She told him, “I will not have dirt over my head until I die.”
So, he built her a box and strip house, which may or may not have
made her happy. Although economical, these houses had no insulation.
The walls moved in and out during a strong wind. In a snowstorm,
streaks of snow that corresponded exactly with the cracks in the
wall formed on bed quilts.
Even at the turn of the 20th century, wood was
difficult to obtain in West Texas, but the railroads stretched into
the isolated ranch country. With them came lumber from areas of the
country where trees were prevalent. The box and strip house became a
popular type of construction. It involved laying a wooden floor,
then attaching a box-like frame on the floor, and placing one
upright in each of the corners. Then 1-by-12-inch boards were nailed
vertically to the frame. Thin, 1-by-4-inch wooden strips were nailed
over the gaps where the uprights touched.
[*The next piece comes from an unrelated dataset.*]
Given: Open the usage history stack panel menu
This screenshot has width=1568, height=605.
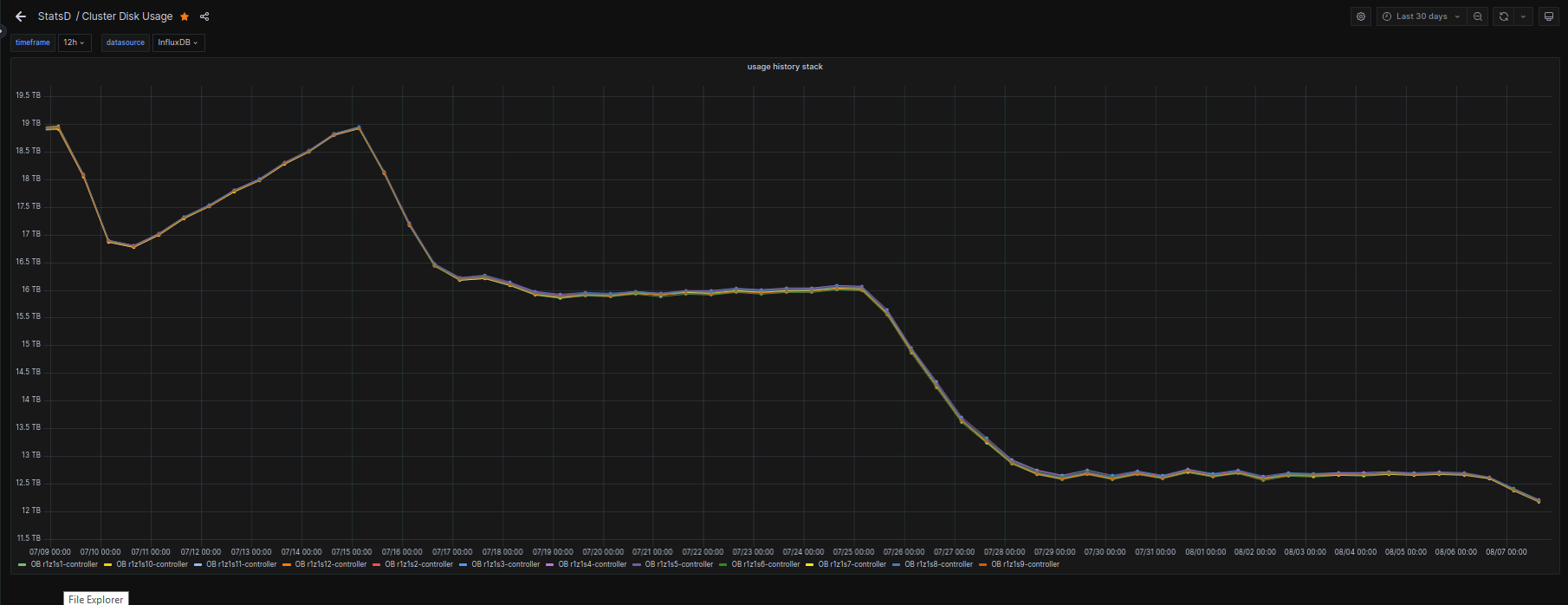Looking at the screenshot, I should pyautogui.click(x=785, y=67).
Once the walls were in
place, a shingle roof was added, and the house was ready for
occupants.
In 1903, Charles Adams Goldsmith, a former hand
on C.C. Slaughter’s Long S Ranch, needed a south camp for his
65-section Goldsmith Ranch in northwest Martin County. So, he hired
a carpenter named Boswell to build a two-room structure. From1903 to
1907, E.W. “Shorty” Clark lived in the house. When he left the
ranch in 1907, Goldsmith had the kitchen, dining room and cistern
constructed, perhaps also by Boswell. During the winter months, the
rancher assigned as many as 18 hands to the South Camp.
The cook in this small house had to provide
meals for the ranch hands. Without wood for fuel, cooking with cow
chips was a time-consuming task. A young man watched his mother make
biscuits and later wrote: “Stoke the stove, get out the flour
sack, stoke the stove, wash your hands, mix the biscuit dough, stoke
the stove, wash your hands, cut out the biscuits with the top of the
baking powder can, stoke the stove, wash your hands, put the pan of
biscuits in the oven, keep on stoking the stove until the biscuits
are done.”
Preserving fruits and vegetables was also
tedious, but necessary—the supply of produce had to last for a
full year. The table in the kitchen had deep, metal-lined drawers
for storage of flour and sugar. The pie safe had a pierced tin front
to keep bugs out and foods fresh, to the extent possible without
refrigeration. A pot-belly stove provided heat.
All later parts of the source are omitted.